The GlobeLand30 prediction results for 2030 are shown in
Figure 16b The spatial distribution of each LULC type does not change drastically compared with the 2025 forecast simulation result. There is a significant increase in the urban and built-up lands, concentrated in the southern part of the basin. There is also an expansion of urban and built-up lands and barren areas in the northeastern part of the basin. The forested area of the GlobeLand30 product is significantly lower than that of the uncorrected GLC_FCS30 data, so the simulation data still maintains a small forested area. The area transfer matrix (
Table 10) for each category shows that all types of land use have been converted, but the transfer amounts are small. Grasslands still have the largest reduction, amounting to 1321.16 km
2, mainly converted to croplands, barren areas, and forests. A total of 744 km
2 of croplands were converted into urban and built-up lands, whereas a negligible conversion of urban and built-up lands (11.99 km
2) occurred into croplands.

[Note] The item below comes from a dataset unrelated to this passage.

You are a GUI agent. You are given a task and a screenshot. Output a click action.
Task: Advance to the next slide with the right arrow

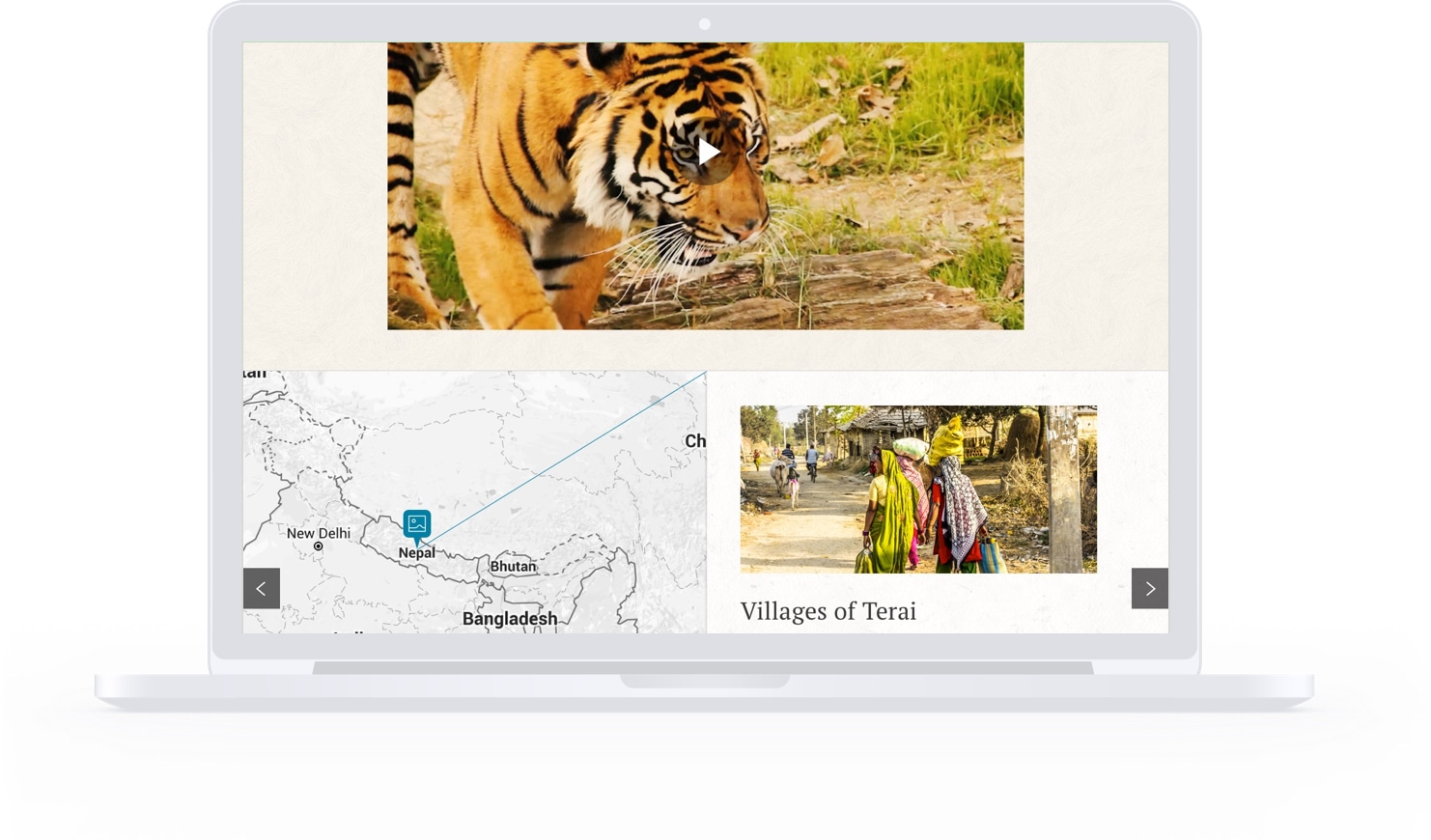point(1149,588)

However, the overall growth of urban and built-up lands remains significant in the 2030 prediction results, with a net increase of 781.62 km
2. The extent of barren areas has increased, primarily sourced from grasslands. Additionally, this increase includes a conversion area of 110.96 km
2 from water bodies to barren areas. Moreover, a small amount of forests have also been converted into croplands and urban and built-up lands. The reciprocal conversion phenomenon between grasslands and water bodies still exists, but the total area converted from land types other than grasslands to grasslands is only 58.02 km
2.
In general, based on the transfer matrices calculated from the simulated results for the Ili-Balkhash Basin in 2025 and 2030, it can be observed that the transformations mainly occur between grasslands, barren areas, croplands, and urban and built-up lands, while the transformation areas of other land types remain relatively small. During the prediction process, there were no restrictions imposed on the reciprocal conversions between barren areas and most other land types. However, in both predicted years, there is an ongoing expansion observed in the extent of barren areas, indicating that under a natural scenario, the area of barren areas will persistently increase. Simultaneously, there is almost no conversion from other land types to grasslands. The area of grasslands significantly decreases in both predicted years compared to other land types, with only a minimal amount of water bodies converting to grasslands. Under the natural scenario without any external forces, there is significant growth in urban and built-up lands. In the simulation results for both time periods, croplands are primarily derived from a substantial conversion of grasslands. The increase in urban and built-up lands over the next ten years mainly originates from the conversion of grasslands, while over the next decade, it predominantly shows an expansion based on croplands. From a five year perspective, the growth of croplands and urban and built-up lands will be more pronounced. However, in the next ten year timeframe, the expansion and changes in urban and built-up lands will be more significant.